*Problem details*
Each record must appear in the answer exactly as given.

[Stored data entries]
____

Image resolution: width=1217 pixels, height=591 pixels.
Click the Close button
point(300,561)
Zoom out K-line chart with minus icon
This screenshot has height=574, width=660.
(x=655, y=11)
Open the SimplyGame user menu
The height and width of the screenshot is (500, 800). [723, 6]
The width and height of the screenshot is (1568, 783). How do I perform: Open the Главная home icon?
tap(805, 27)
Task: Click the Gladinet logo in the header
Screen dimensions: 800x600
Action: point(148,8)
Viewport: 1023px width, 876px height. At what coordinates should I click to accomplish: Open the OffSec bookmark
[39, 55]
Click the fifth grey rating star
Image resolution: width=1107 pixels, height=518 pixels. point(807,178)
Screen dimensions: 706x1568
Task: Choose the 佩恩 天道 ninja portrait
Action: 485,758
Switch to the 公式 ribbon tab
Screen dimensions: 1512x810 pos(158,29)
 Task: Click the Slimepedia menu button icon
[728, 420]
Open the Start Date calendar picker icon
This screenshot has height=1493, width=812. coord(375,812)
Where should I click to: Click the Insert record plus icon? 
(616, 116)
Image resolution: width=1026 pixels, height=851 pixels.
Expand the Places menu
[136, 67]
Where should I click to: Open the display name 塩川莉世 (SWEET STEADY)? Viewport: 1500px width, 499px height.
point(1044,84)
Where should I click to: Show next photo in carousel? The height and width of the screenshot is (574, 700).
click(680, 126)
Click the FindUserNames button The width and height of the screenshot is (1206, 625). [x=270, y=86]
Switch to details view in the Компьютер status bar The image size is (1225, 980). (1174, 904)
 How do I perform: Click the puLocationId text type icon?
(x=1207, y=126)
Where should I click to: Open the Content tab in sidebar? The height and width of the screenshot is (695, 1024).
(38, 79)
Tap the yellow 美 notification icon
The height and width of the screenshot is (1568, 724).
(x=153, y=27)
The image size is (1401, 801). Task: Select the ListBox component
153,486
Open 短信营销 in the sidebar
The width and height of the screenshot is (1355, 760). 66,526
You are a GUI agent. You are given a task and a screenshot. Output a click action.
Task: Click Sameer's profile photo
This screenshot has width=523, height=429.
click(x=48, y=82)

____

*The answer*
Image resolution: width=1217 pixels, height=591 pixels.
Click the Close button
point(300,561)
Zoom out K-line chart with minus icon
This screenshot has height=574, width=660.
(x=655, y=11)
Open the SimplyGame user menu
The height and width of the screenshot is (500, 800). [723, 6]
The width and height of the screenshot is (1568, 783). How do I perform: Open the Главная home icon?
tap(805, 27)
Task: Click the Gladinet logo in the header
Screen dimensions: 800x600
Action: point(148,8)
Viewport: 1023px width, 876px height. At what coordinates should I click to accomplish: Open the OffSec bookmark
[39, 55]
Click the fifth grey rating star
Image resolution: width=1107 pixels, height=518 pixels. point(807,178)
Screen dimensions: 706x1568
Task: Choose the 佩恩 天道 ninja portrait
Action: 485,758
Switch to the 公式 ribbon tab
Screen dimensions: 1512x810 pos(158,29)
 Task: Click the Slimepedia menu button icon
[728, 420]
Open the Start Date calendar picker icon
This screenshot has height=1493, width=812. coord(375,812)
Where should I click to: Click the Insert record plus icon? 
(616, 116)
Image resolution: width=1026 pixels, height=851 pixels.
Expand the Places menu
[136, 67]
Where should I click to: Open the display name 塩川莉世 (SWEET STEADY)? Viewport: 1500px width, 499px height.
point(1044,84)
Where should I click to: Show next photo in carousel? The height and width of the screenshot is (574, 700).
click(680, 126)
Click the FindUserNames button The width and height of the screenshot is (1206, 625). [x=270, y=86]
Switch to details view in the Компьютер status bar The image size is (1225, 980). (1174, 904)
 How do I perform: Click the puLocationId text type icon?
(x=1207, y=126)
Where should I click to: Open the Content tab in sidebar? The height and width of the screenshot is (695, 1024).
(38, 79)
Tap the yellow 美 notification icon
The height and width of the screenshot is (1568, 724).
(x=153, y=27)
The image size is (1401, 801). Task: Select the ListBox component
153,486
Open 短信营销 in the sidebar
The width and height of the screenshot is (1355, 760). 66,526
You are a GUI agent. You are given a task and a screenshot. Output a click action.
Task: Click Sameer's profile photo
This screenshot has width=523, height=429.
click(x=48, y=82)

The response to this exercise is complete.